▸ Directive
In the securityholder lock-up agreement, under which statute will Buyer merge with and into the Company?

▸ Document section
════════
W I T N E S S E T H:
WHEREAS, Parent, Buyer and the Company have entered into an Agreement and
Plan of Merger (the "Merger Agreement") dated as of the date hereof pursuant to
which Buyer has agreed to make a cash tender offer described therein and
thereafter merge with and into the Company (the "Merger") in accordance with the
provisions of the Oregon Business Corporation Act;
WHEREAS, as of the date hereof, Securityholder beneficially owns and has
the power to vote certain shares of the common stock, no par value, of the
Company (the "Company Common Stock"); and
WHEREAS, in consideration of Buyer's and Parent's agreements herein and
in the Merger Agreement, Securityholder has agreed to cooperate with Buyer and
Parent with respect to the acquisition of the Company by Parent and Buyer upon
the terms and subject to the conditions set forth in the Merger Agreement.
NOW, THEREFORE, in contemplation of the foregoing and in consideration of
the mutual agreements, covenants, representations and warranties contained
herein and for other good and valuable consideration, the receipt of which is
hereby acknowledged, and intending to be legally bound hereby, the parties
hereto agree as follows:
1. Certain Covenants.
1.1 Lock-Up. Securityholder hereby covenants and agrees during
the term of this Agreement that (a) except as consented to in writing by Parent
in its sole discretion, Securityholder will not, directly or indirectly, sell,
transfer, assign, pledge, hypothecate or otherwise dispose of or limit its right
to vote in any manner any of the Securities (as hereinafter defined), or agree
to do any of the foregoing, and (b) Securityholder will not take any action
which would have the effect of preventing or disabling Securityholder from
performing its obligations under this Agreement.
════════
▸ Source excerpt

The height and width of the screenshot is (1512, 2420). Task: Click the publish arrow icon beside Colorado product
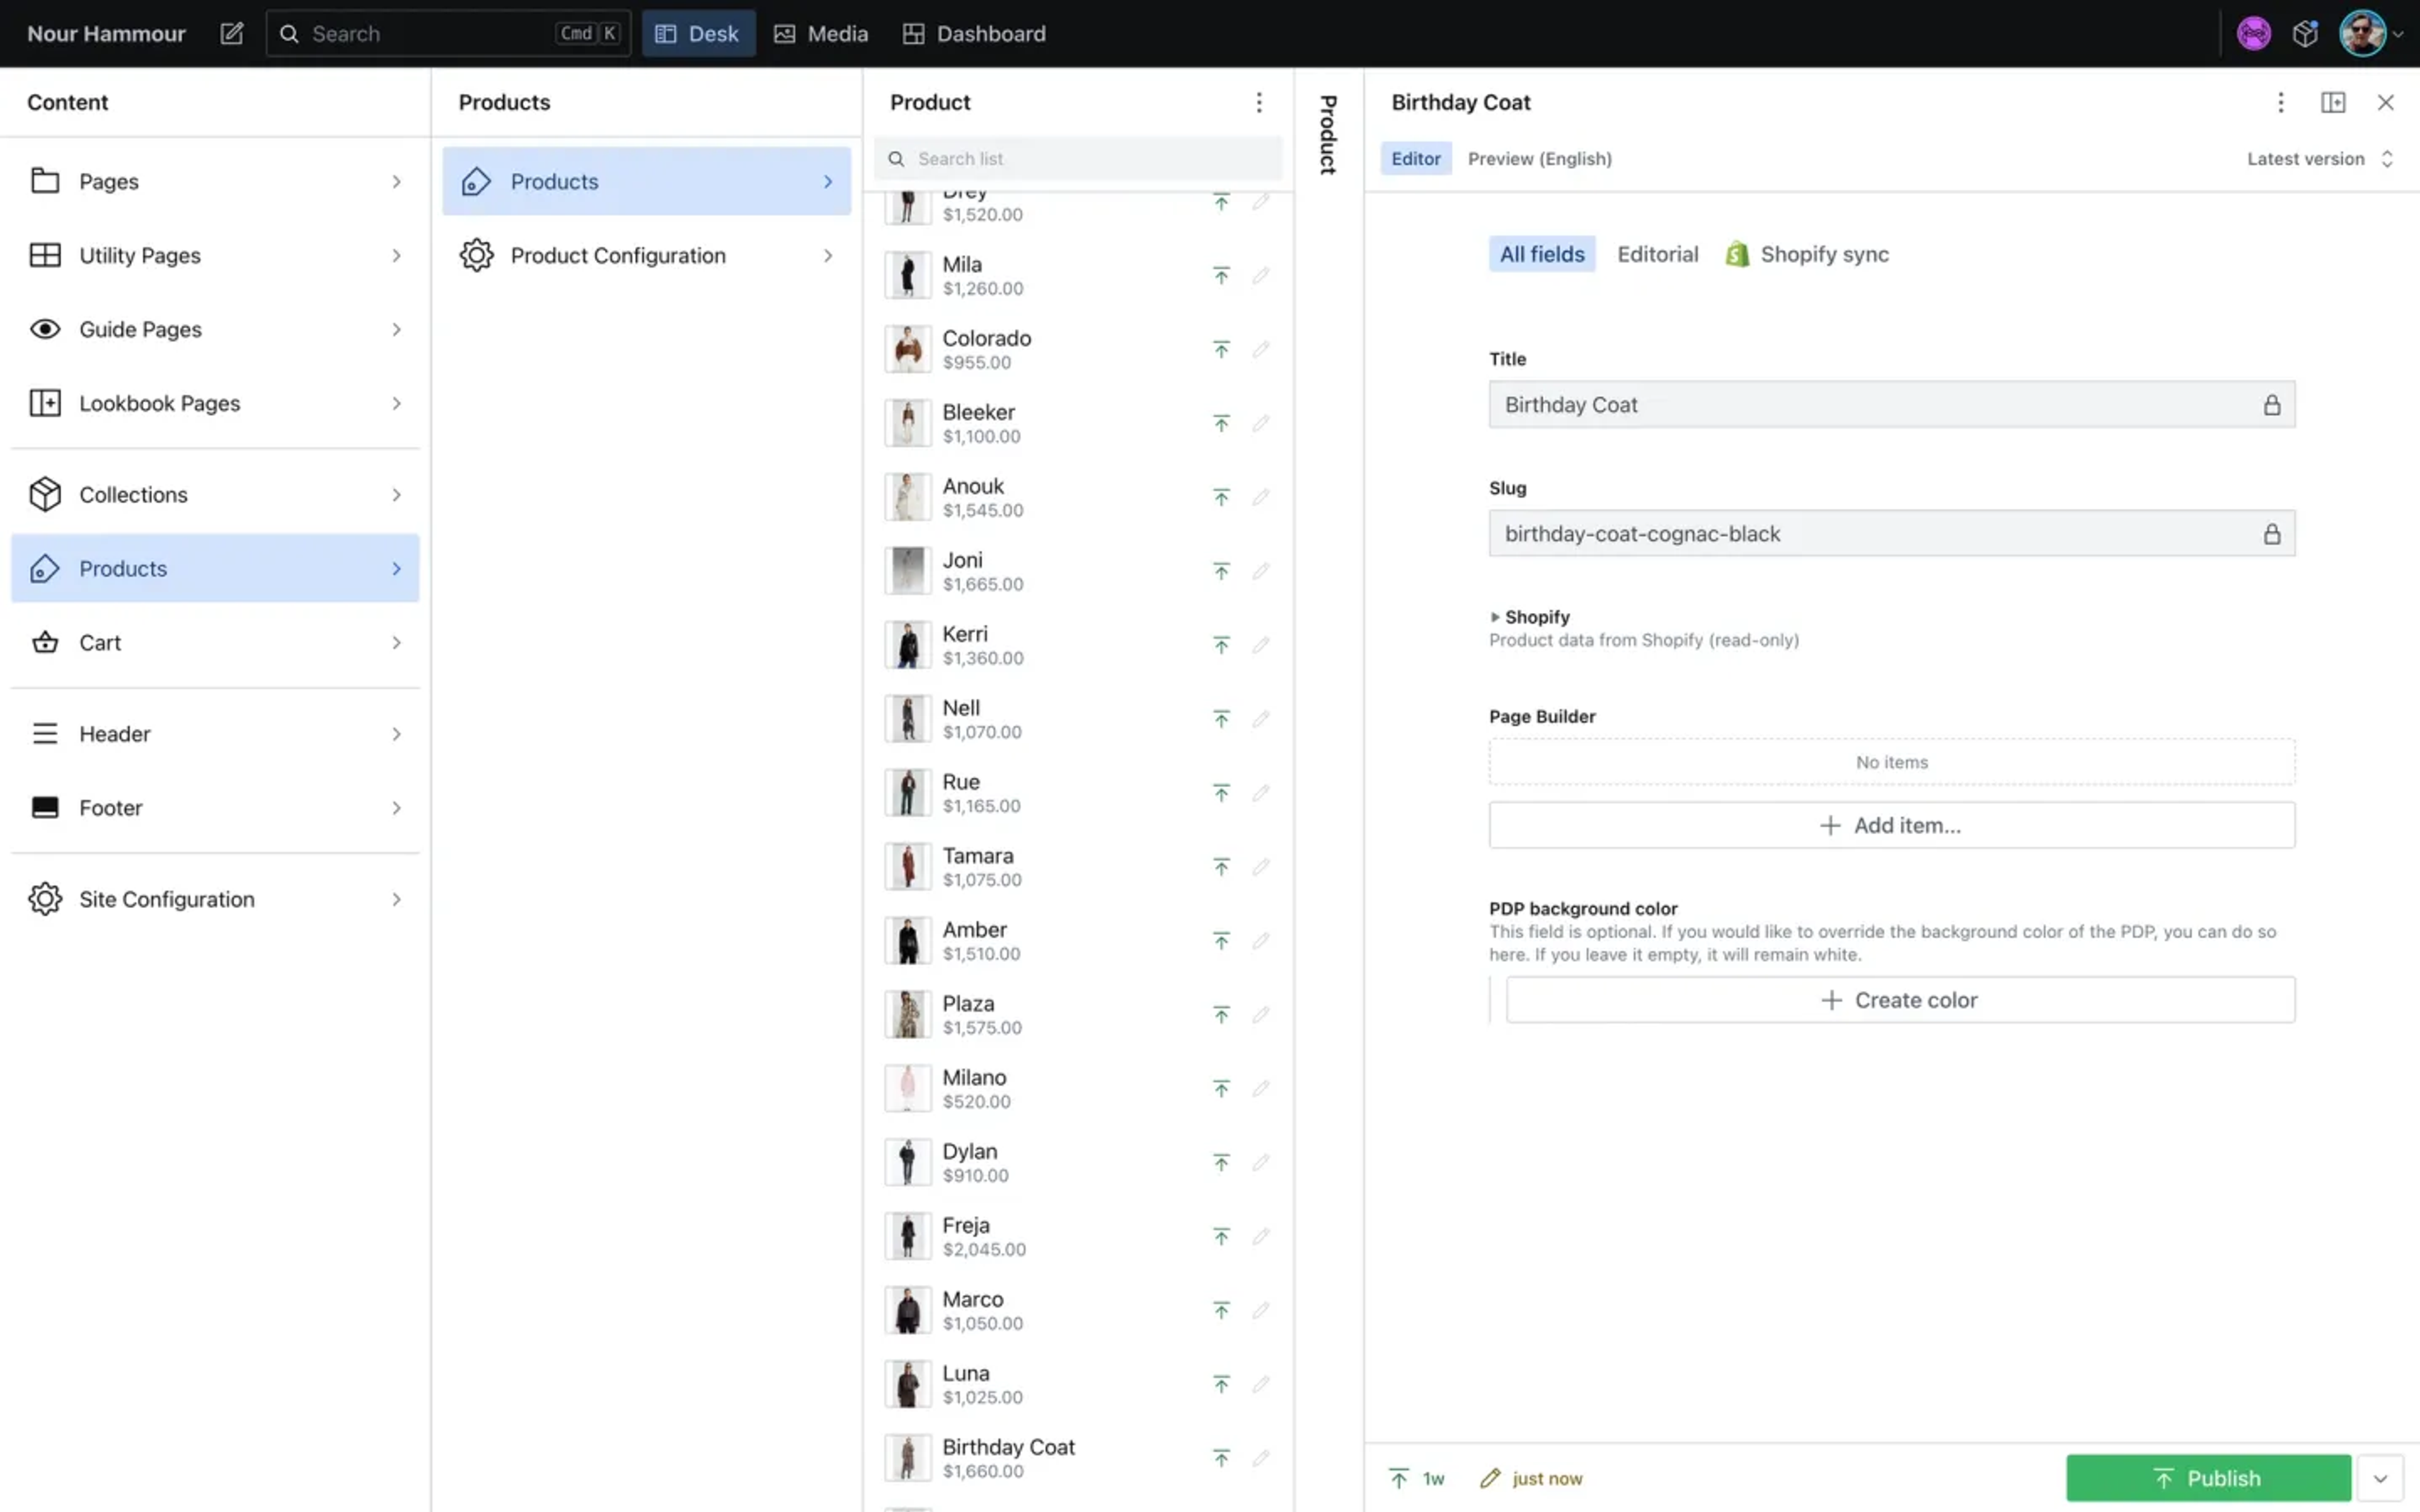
════════
▸ Exercise result
The Oregon Business Corporation Act.